Across the table, Diego twirled a small meaty bone between his fingers. Lizette pretended to poke Alfonso with an asparagus spear, and he bent down, disappearing under the table for a moment before revealing a metal flask. The party was abundant with red wine, but Papa Tikas didn’t want any fighting at his parties, so he rarely allowed hard liquor. Alfonso handed the flask to Lizette, who drank before passing it to Luz. The liquor tasted cheap and stale and went warmly down her throat.

“Why you always have that hillbilly shit?” Diego asked.

“Made it myself, hombre. I’ll bring the good stuff next time.” Alfonso laughed. He yeehawed and slapped his knee. He was good for Lizette, Luz thought. A balance. They’d met at Saint Cajetan’s Memorial Day barbecue. In the green plaza, Alfonso stepped to their table in the springtime weather, the air full with apple blossoms and drifting cottonwood saplings. “Se?orita,” he said, tipping his ten-gallon hat, “the name’s Al.” He thought he was a real cowboy, always dressing in boots and hats and sterling buckles. He’d come to Colorado from the Philippines, a place Luz had never heard of before she’d met him. There were several men on the boat. It smelled faintly of vomit and was filled with young and old alike—there was a gambler named Miguel who’d lost an eye and spent the entire voyage squinting without depth at the horizon. They arrived in San Francisco, but Alfonso wanted the mountains, the desert, a place with no oceans anywhere in sight. “On all the maps, Colorado looked wild,” he once said, “though no one mentioned it’d be so hard to breathe.”
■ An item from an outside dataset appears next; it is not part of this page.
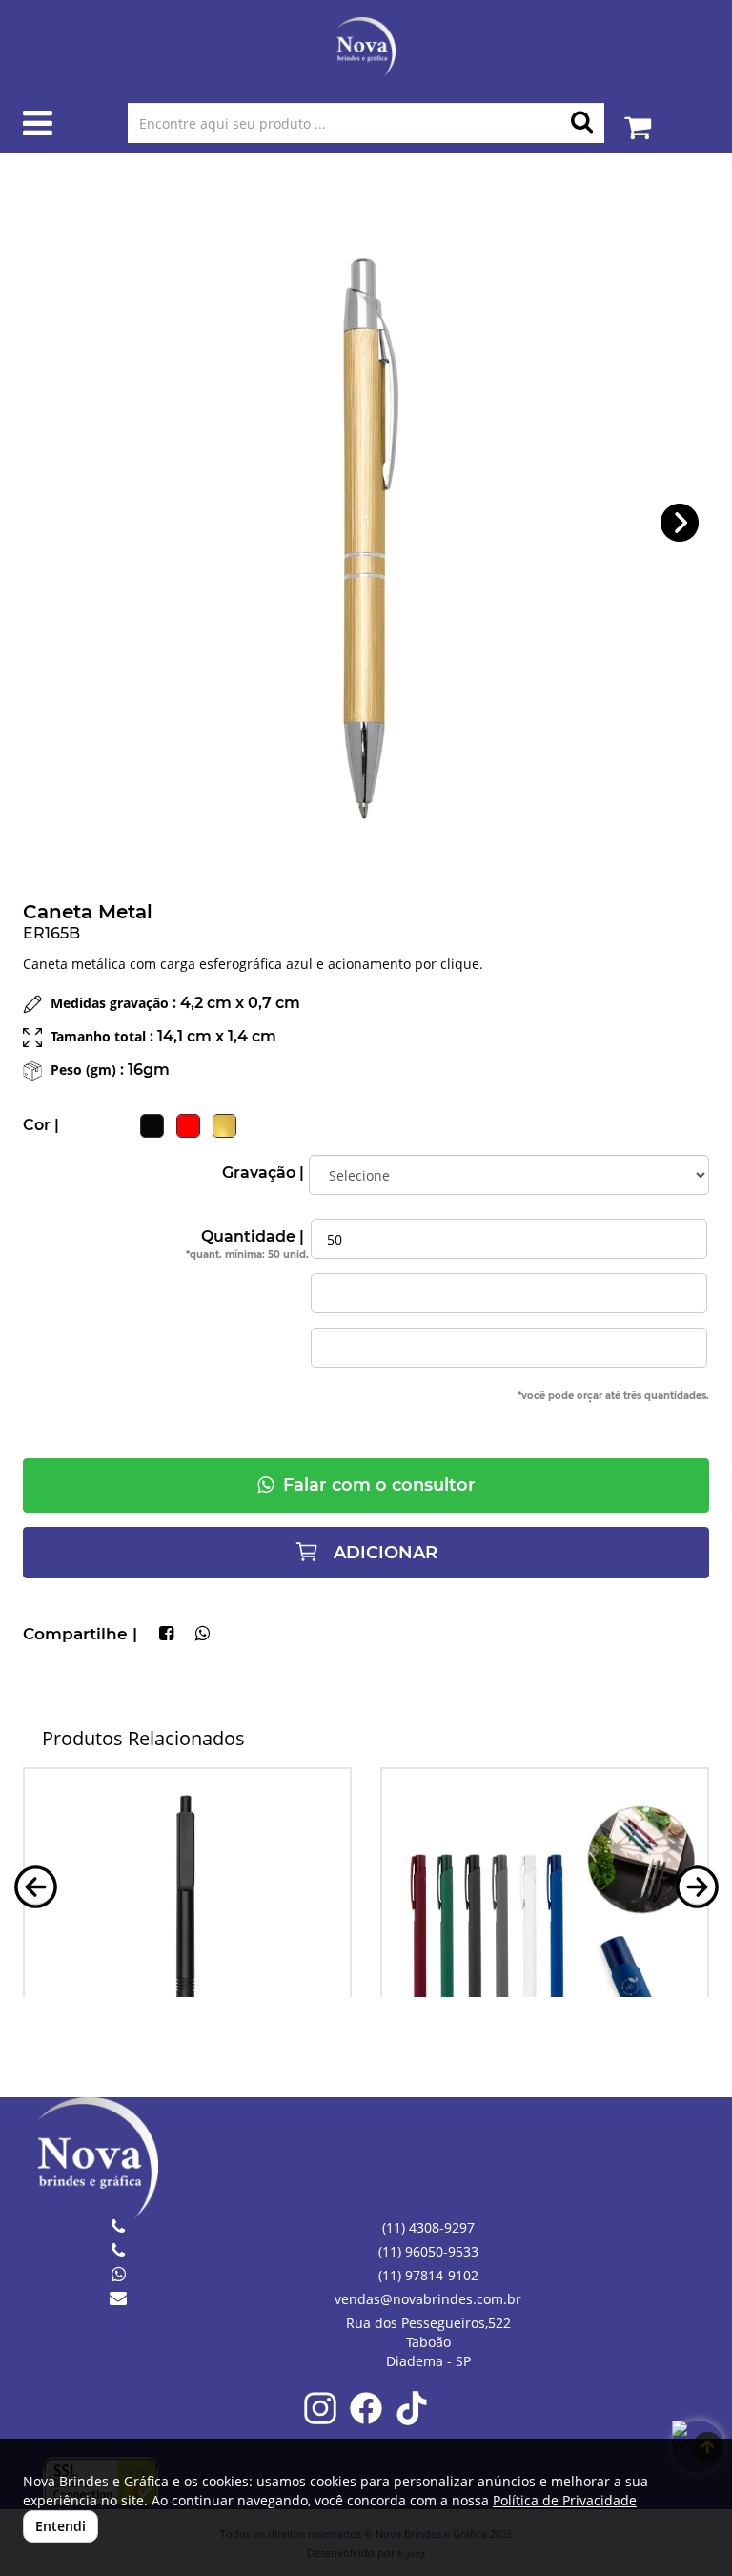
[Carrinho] (638, 118)
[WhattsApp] (202, 1634)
They were halfway drunk now—everyone, that is, except for Diego. Lizette had rushed with Alfonso to the dance floor, her shapely hips knocking couples out of her way like a strong tide. Diego remained at the table with Luz. He slumped in his chair, rolled his shirtsleeves to reveal the small snake tattoo on his left arm, just above his elbow. As the booze worked through Luz’s veins, she felt cradled by the room. She asked Diego if he was all right, but either he didn’t hear her, or he didn’t care. Sometimes men were like that, treating a girl’s voice as if it had slipped from her mouth and fallen directly into a pit.

Lizette sashayed back to the table then and bumped Diego with the back of her hand. “You’re being a real party pooper,” she said. “Al’s going in search of more hooch. Want any?”

Diego sipped his water. He told her no, thank you.

“You know,” said Lizette, “I was reading a book on—”

“You,” Diego said, “were reading a book?”

Lizette sat down. “I’m just all beauty and no brains. That’s what my family thinks of me, right?”

“No, not in the slightest,” Luz shook her head. “It’s all hips and no brains.”

Lizette shot her cousin a dirty look. She smoothed the lap of her dress, keeping her eyes on her palms as if she were reading a fortune. “This book said there will be no drinking water by the year 1955. Too many Anglos coming to the Southwest region. It’ll be like a war over water.”

Diego frowned, as though he were considering something very serious. He said, “Don’t worry about it, prima. You can keep drinking what Al mixes in the bathtub.”

“My goodness,” said a high hoarse voice. “My little feetsies are killing me.”